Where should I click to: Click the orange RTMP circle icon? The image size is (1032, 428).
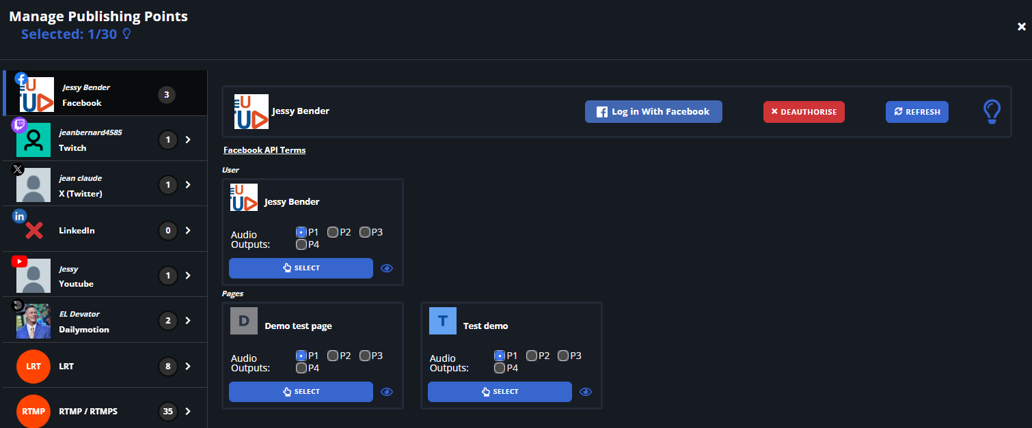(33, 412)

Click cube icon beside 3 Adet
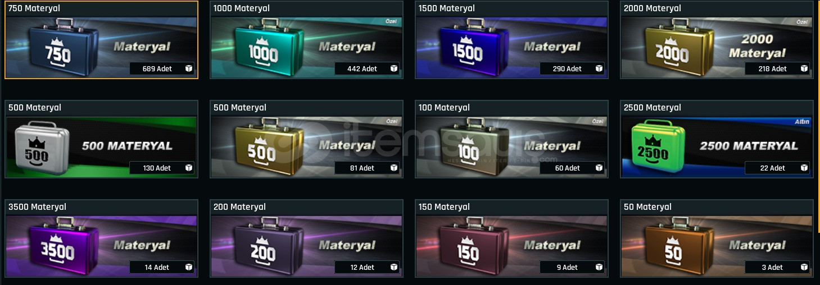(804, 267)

========================================================================

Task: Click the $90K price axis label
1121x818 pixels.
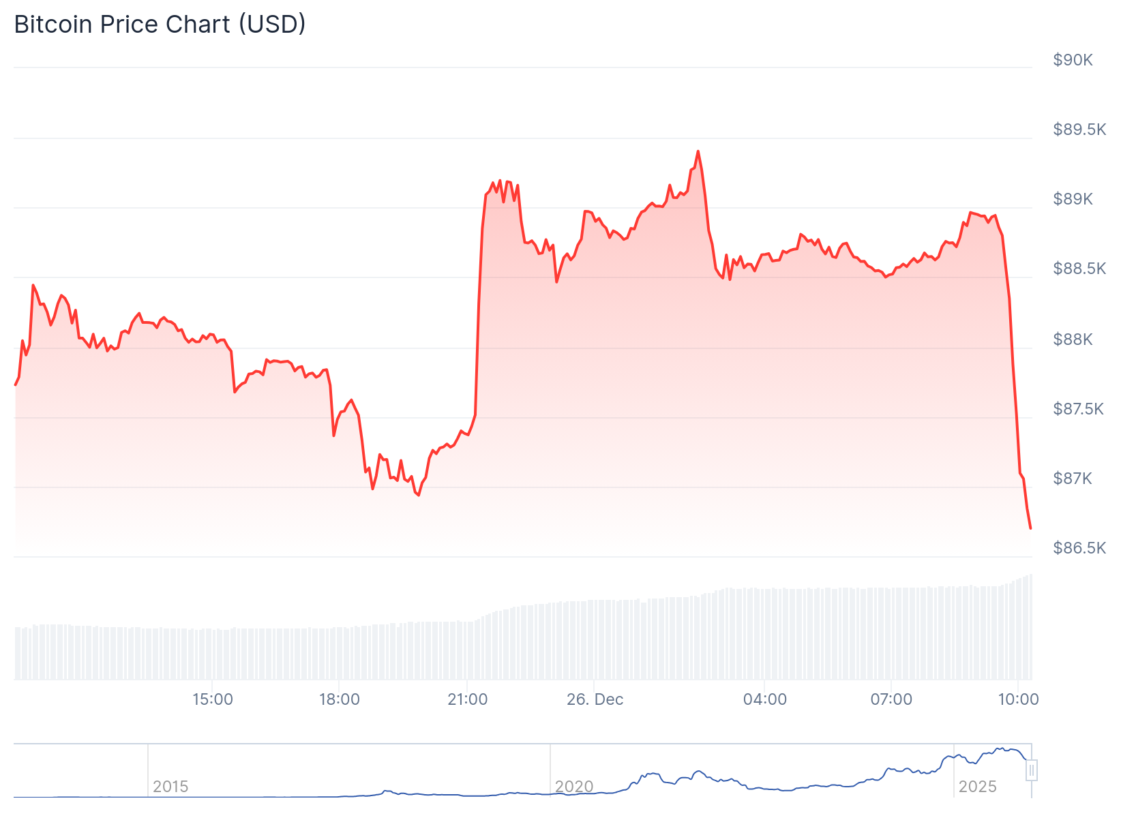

========================================================================

▸ **AIM OF THE TASK**
Output should match, line for line, the stretch of the material above from the line holding "Task: Click the $90K price axis label" through the line holding "1121x818 pixels.".

▸ **RESPONSE BOX**
Task: Click the $90K price axis label
1121x818 pixels.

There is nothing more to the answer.